Subrayó que "la situación es evidente. La infraestructura energética mundial no puede renunciar a la entrada de grandes volúmenes de petróleo ruso. Este crudo ruso es necesario".
"Y ahora, cuando parte de ese petróleo empieza a entrar en los mercados energéticos, entonces se produce una gran estabilidad.
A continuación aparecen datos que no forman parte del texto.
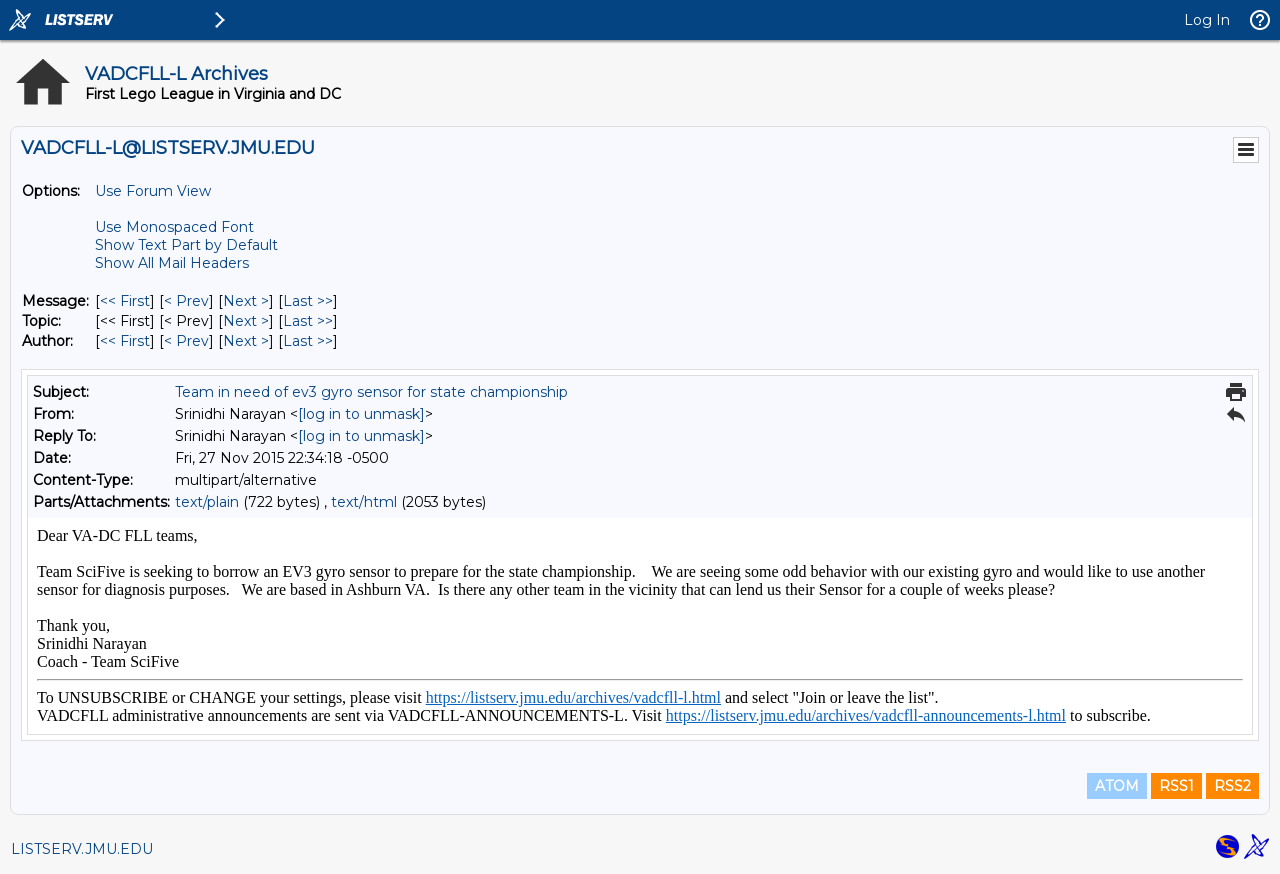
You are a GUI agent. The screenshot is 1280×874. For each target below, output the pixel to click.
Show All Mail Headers (172, 263)
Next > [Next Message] (246, 301)
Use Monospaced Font (174, 227)
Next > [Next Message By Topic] (246, 321)
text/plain (207, 502)
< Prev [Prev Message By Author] (186, 341)
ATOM (1117, 786)
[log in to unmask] (361, 414)
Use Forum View (153, 191)
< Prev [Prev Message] (186, 301)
Así funciona la economía", añadió.
A su vez, Peskov destacó la decisión de Estados Unidos de levantar durante un mes la prohibición de importar el petróleo ruso que se encuentra en tránsito abordo de petroleros en alta mar.
"En ese caso, nuestro interés coincide con el de los americanos", señaló.
Rusia, que sufrió un duro revés con la muerte de uno de sus principales aliados, el ayatolá Ali Jameneí, se está beneficiando de la guerra en Irán y el bloqueo del estrecho de Ormuz, debido al alza de los precios del petróleo.
A esto se ha sumado la decisión del Departamento del Tesoro de Estados Unidos, medida adoptada justo después de que las exportaciones de petróleo y productos refinados rusos cayeran en febrero a su nivel más bajo desde el comienzo de la guerra en Ucrania, según informó la Agencia Internacional de Energía. El descenso el mes pasado fue de 410.000 barriles diarios.
El emisario económico del Kremlin, Kiril Dmítriev, situó en cerca de 100 millones los barriles que están ahora en el mar y que se han visto liberados por Estados Unidos. El canal Fox News informó que a día de hoy aproximadamente 124 millones de barriles de petróleo ruso se encontrarían en tránsito.
Según Financial Times, cada día el alza de los precios del crudo a nivel internacional supone unos ingresos de 150 millones de dólares para las arcas rusas. Si el precio del petróleo de la marca rusa Urals se mantiene por encima de los 70 dólares, Moscú podría ingresar en marzo hasta 5.000 millones de dólares.